__Text__

## Start

Internal control is an integral component of an organization’s management that provides
reasonable assurance that the following objectives are being achieved:

   •   Effectiveness and efficiency of operations,
   •   Reliability of financial reporting, and
   •   Compliance with applicable laws and regulations.

Internal controls relate to management’s plans, methods, and procedures used to meet its
mission, goals, and objectives. Internal controls include the processes and procedures for
planning, organizing, directing, and controlling program operations. They include the systems
for measuring, reporting, and monitoring program performance.



 Relevant Internal Controls
              We determined the following internal controls were relevant to our audit objectives:

                  •   Compliance with laws, regulations, policies, and procedures that
                      management has implemented to reasonably assure that resource use is
                      consistent with laws and regulations.

                  •   Policies and procedures that management has implemented to reasonably
                      assure that resources are safeguarded against waste, loss, and misuse.

## End

List the three objectives that, according to the passage on internal control, internal control provides reasonable assurance of achieving. Rely only on the passage on internal control.

__Records provided__

## Start

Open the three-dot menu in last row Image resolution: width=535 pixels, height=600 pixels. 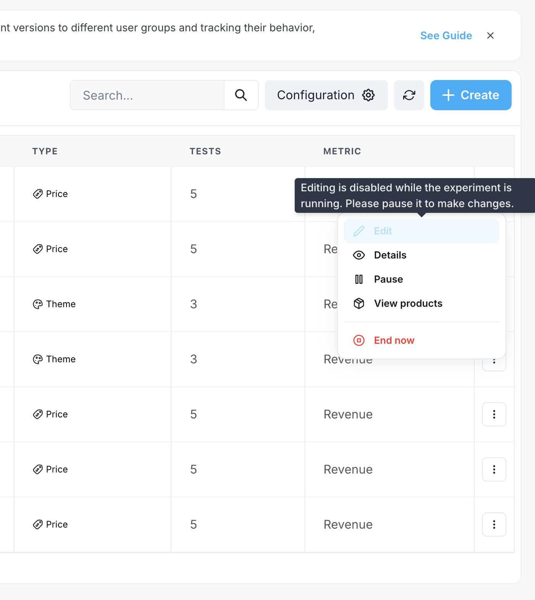point(494,524)
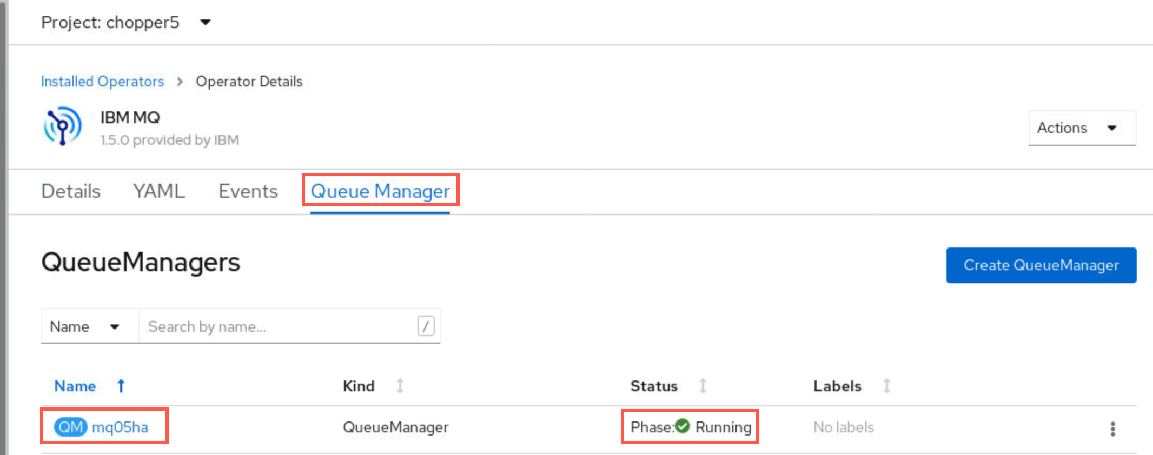Open the kebab menu for mq05ha row
1153x455 pixels.
tap(1112, 429)
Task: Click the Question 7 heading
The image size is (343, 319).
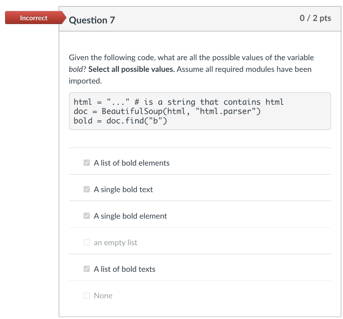Action: pyautogui.click(x=91, y=20)
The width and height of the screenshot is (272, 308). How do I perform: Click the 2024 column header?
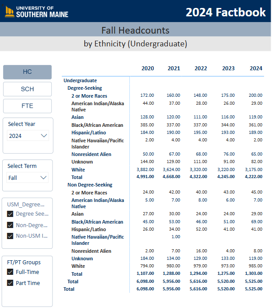tap(256, 68)
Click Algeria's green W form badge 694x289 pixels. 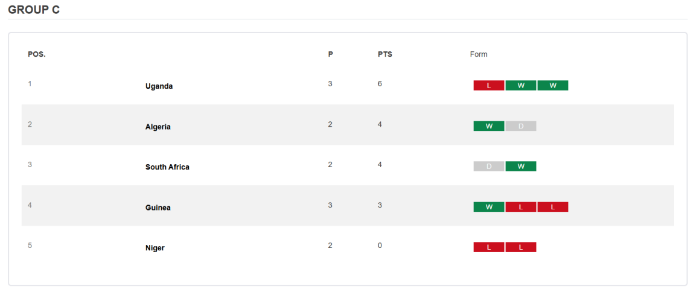pyautogui.click(x=489, y=126)
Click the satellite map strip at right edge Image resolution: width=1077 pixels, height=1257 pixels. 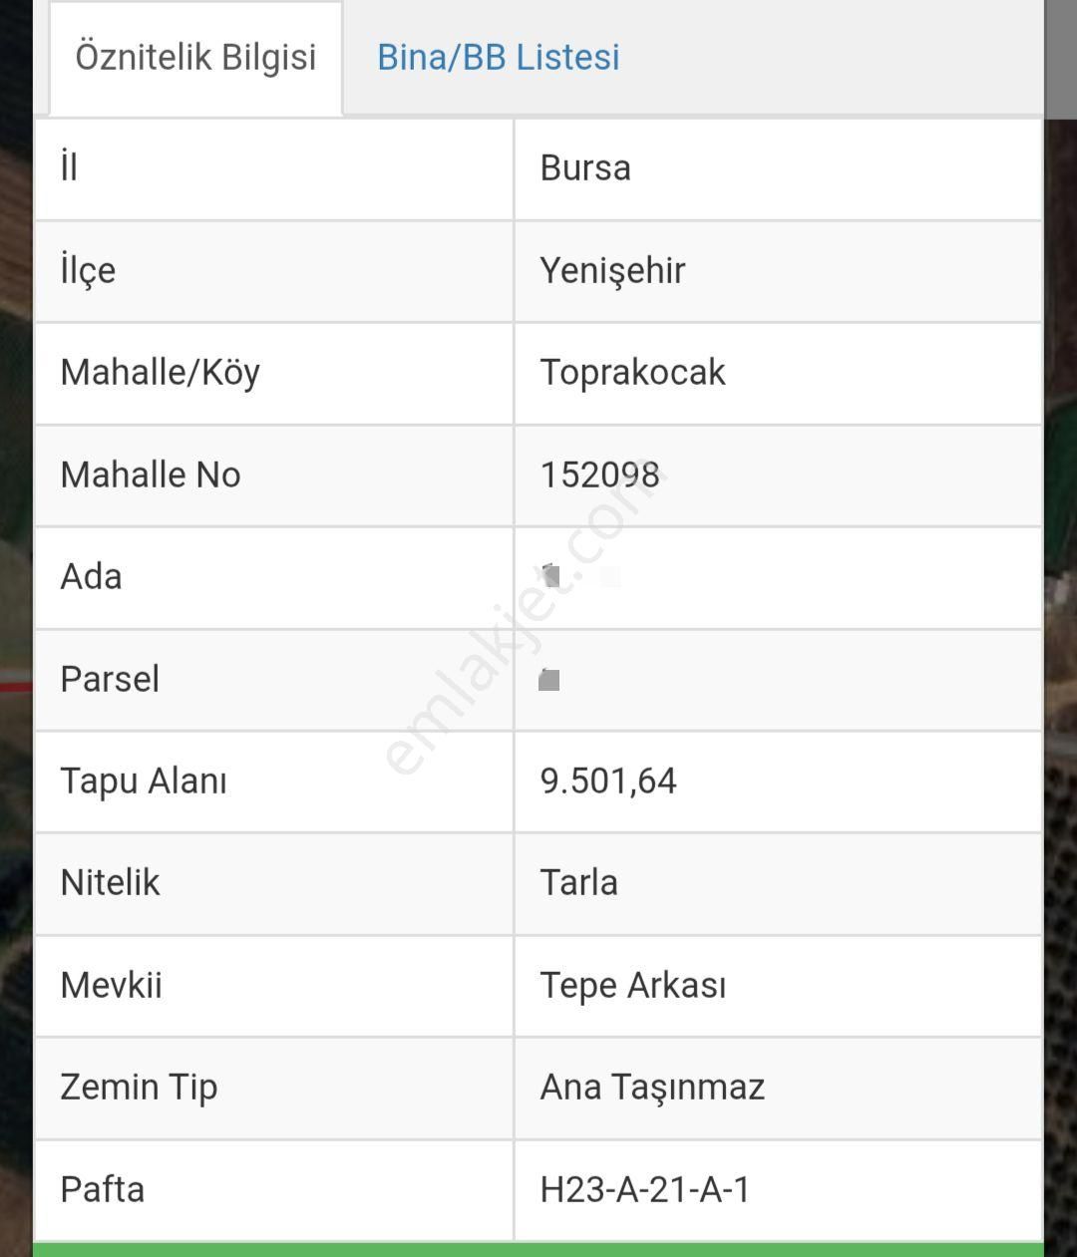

## End

__Exercise solution__
- Effectiveness and efficiency of operations
- Reliability of financial reporting
- Compliance with applicable laws and regulations